From Zaire's exuberant but embarrassing World Cup excursion in 1974 to Senegal's shock success against France, the world champions, in 2002, the African continent has been central to some of football's biggest surprises in recent times. With the game's grandest showcase being held there for the first time this summer, the 19th World Cup will be no different: Africa will remain integral to the impact of the tournament. But this year, unlike previous competitions in recent memory, the shocks will not stem from the continent's teams.
Long gone is the novelty factor; banished is the label of underdogs. Instead, the six African nations competing in this summer's showpiece will need to endure exaggerated expectations. Teams such as the Ivory Coast, Ghana and Cameroon are predicted to at least make the second round, Nigeria have a point to prove after missing out in 2006, and South Africa are sure to benefit from a passionate home support.
Bafana Bafana - the nickname for home nation - will also be intent on avoiding the unfortunate achievement of becoming the first hosts in the tournament's 80-year history to fail to get past the group stages. So with Africa unlikely to offer a surprise package, should spectators suppose this summer's showcase will be short on upsets? In a word: no. Here we look at four countries that have the potential to prosper from their position of under-analysed underdogs:
Looks can be deceiving. Honduras have appeared at a World Cup once in their history, in 1982. Back then they failed to progress past the group stages after finishing bottom. But delve deeper and they were by far from humbled by their vastly more experienced European competition. Two draws and a 1-0 defeat by Yugoslavia saw them finish on two points, while a Pat Jennings-inspired Northern Ireland topped the table with four. Spain, the tournament's hosts, finished second with three.

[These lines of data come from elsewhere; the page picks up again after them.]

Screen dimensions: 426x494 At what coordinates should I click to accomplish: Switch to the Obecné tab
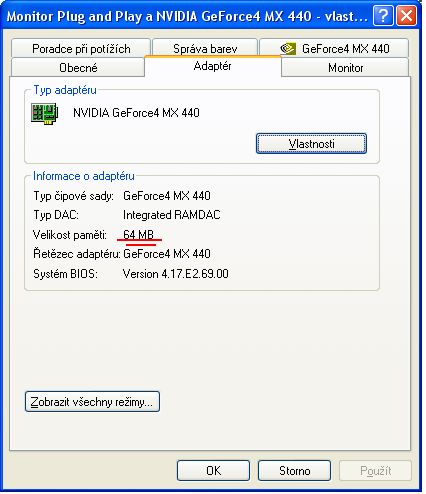click(78, 68)

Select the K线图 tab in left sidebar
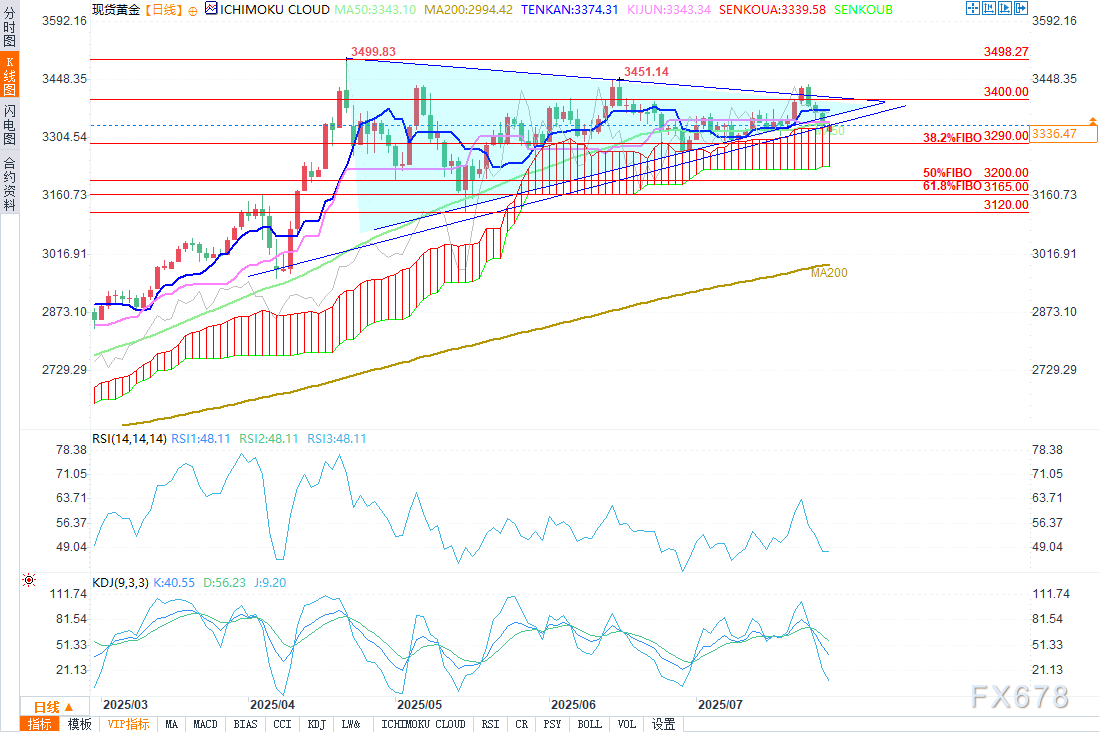click(9, 77)
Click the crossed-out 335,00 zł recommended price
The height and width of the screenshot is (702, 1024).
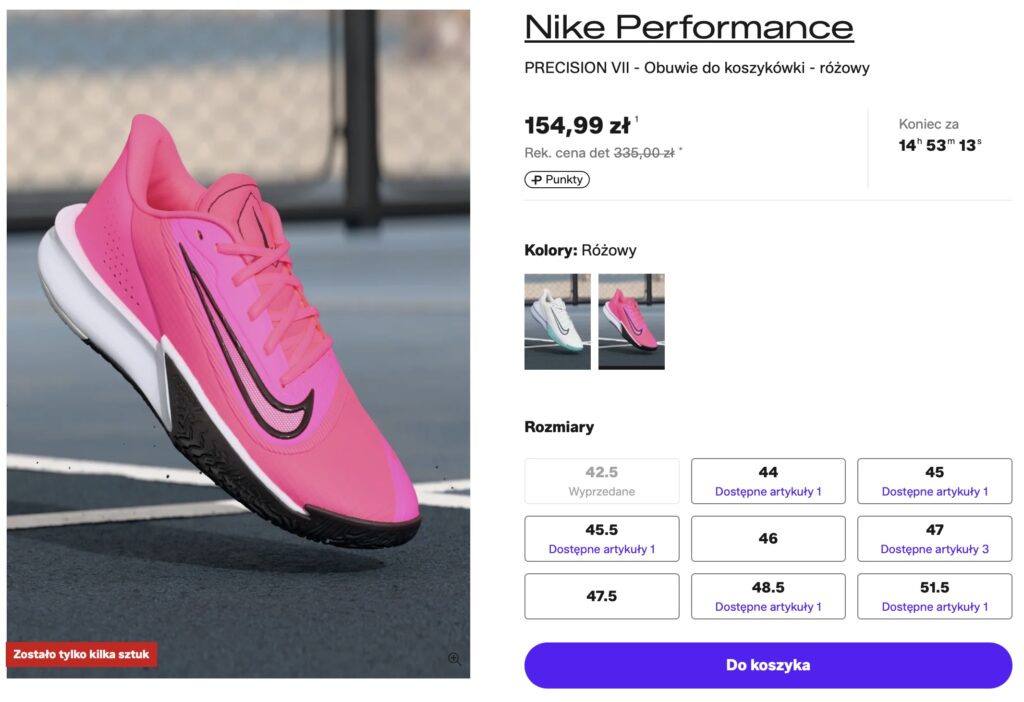tap(643, 153)
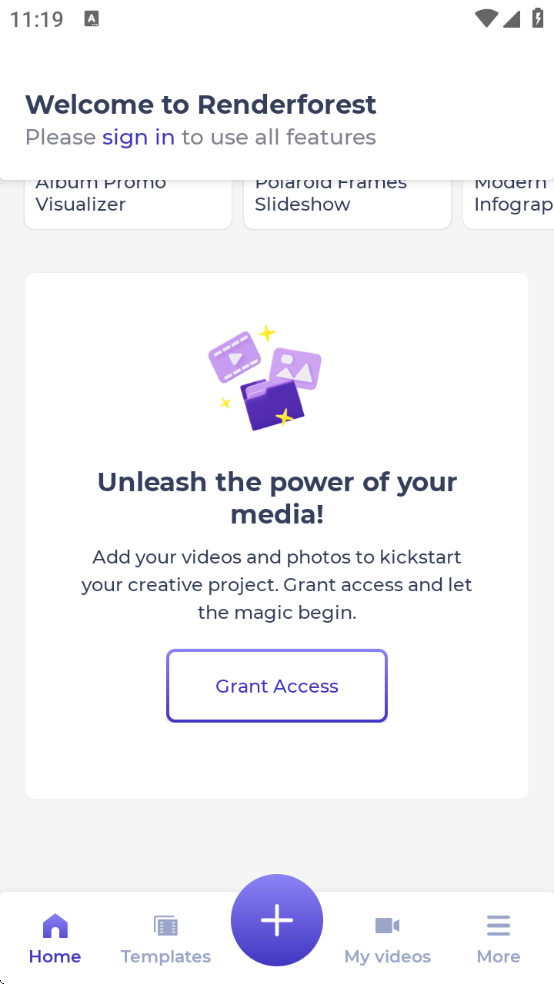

Spain will again provide strong and highly fancied opposition this time around in South Africa. The Central Americans have retained the grit and physical dominance that saw them hold their own against their Spanish-speaking cousins 28 years ago and can comfortably approach the game with little to lose. "Spain is the best team in the world, that's clear," David Suazo, the 30-year-old striker, told reporters recently. "But it would be a lie to say that we can't beat Spain. Anything can happen."
During the Concacaf (North and Central American) qualifying stage for 2010, where Reinaldo Rueda's men finished third behind the United States and Mexico, the Hondurans boasted the confederation's stingiest backline. Rueda has his side defending from further up the park, capitalising on the European experience that comes from the likes of Wilson Palacios, Tottenham Hotspur's dominating defensive midfielder, and Maynor Figueroa and Hendry Thomas, Wigan Athletic's physical duo.

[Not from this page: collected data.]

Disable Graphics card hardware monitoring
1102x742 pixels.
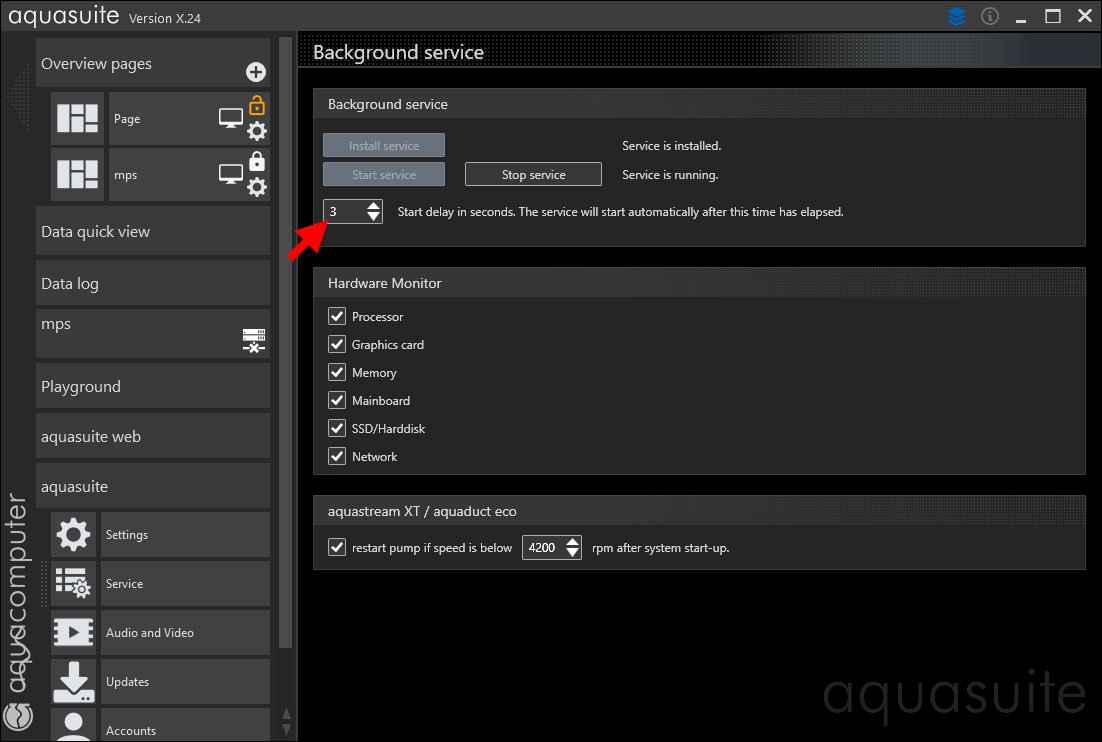[337, 345]
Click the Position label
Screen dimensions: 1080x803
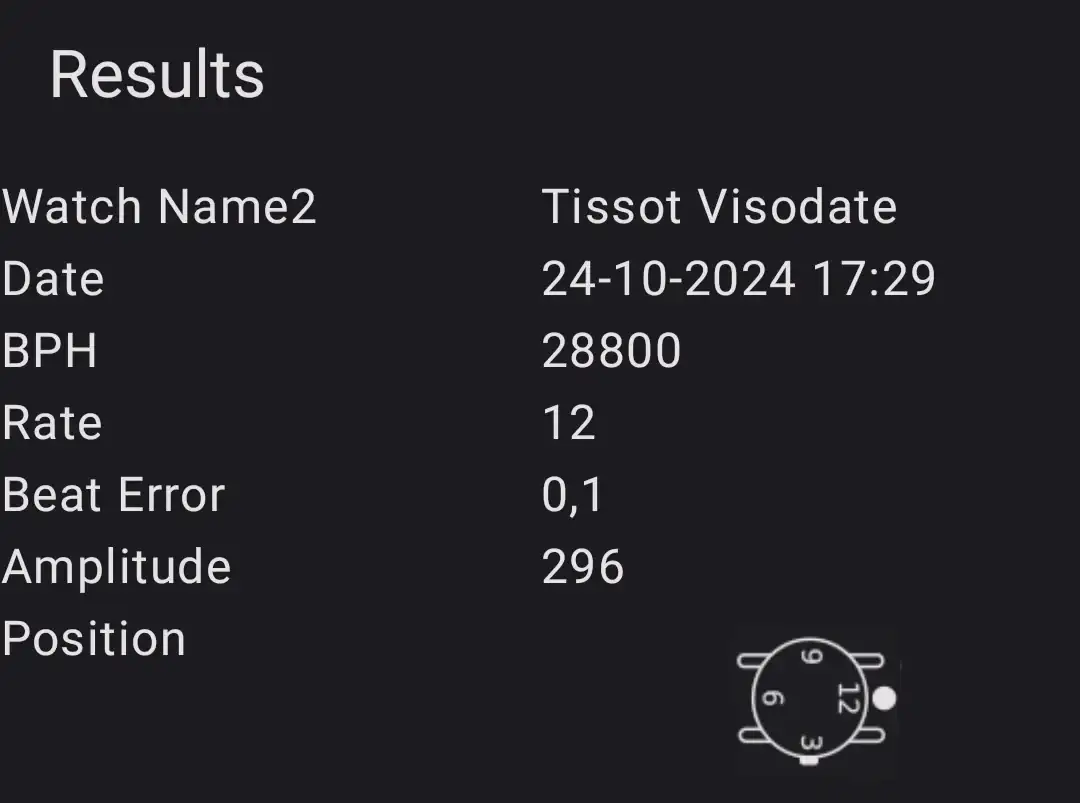coord(94,638)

Palacios, whose brother Jerry has also played for his national team, has endured a horrific relationship with his home country of late. Edwin, his younger brother, was kidnapped in 2007 and the Palacios family were held to ransom. When Wilson paid £125,000 (Dh663,000) for his brother to be released, the kidnappers refused. His brother's dead body was found two years later. Palacios said recently he is determined to do well in South Africa in memory of his brother.
"For my country this is an amazing achievement," he told The Guardian. "We know we're in a tough group, but we're looking forward to it. For my family, this is also a special moment, especially after what happened to Edwin. He is with God now but he is also with us, all the time and wherever we go." If the Spurs midfielder can keep things compact, Honduras have every right to believe they have the attacking aptitude to break down Switzerland, the European minnows, and neighbours Chile.
Rueda's first-choice forward pairing of David Suazo and Carlos Pavon certainly offers a goal threat - Suazo is a clever, pacy forward currently registered to Inter Milan, club football's European champions, while the 36-year-old Pavon defied critics to become top scorer in Concacaf qualifying, netting seven times in nine games. Between them they have 73 international goals in 148 matches - although, notably, neither has ever scored against European opposition.
North Korea's 22 million residents, even if their country crash out of the World Cup this summer without scoring a goal, will be left with the impression their team was talented enough to return with the trophy. That, at least, appears to be the objective of Kim Jong-il, the country's leader, who has reportedly prohibited any highlights being broadcast in North Korea in which the team representing the dictatorship are portrayed in a negative light.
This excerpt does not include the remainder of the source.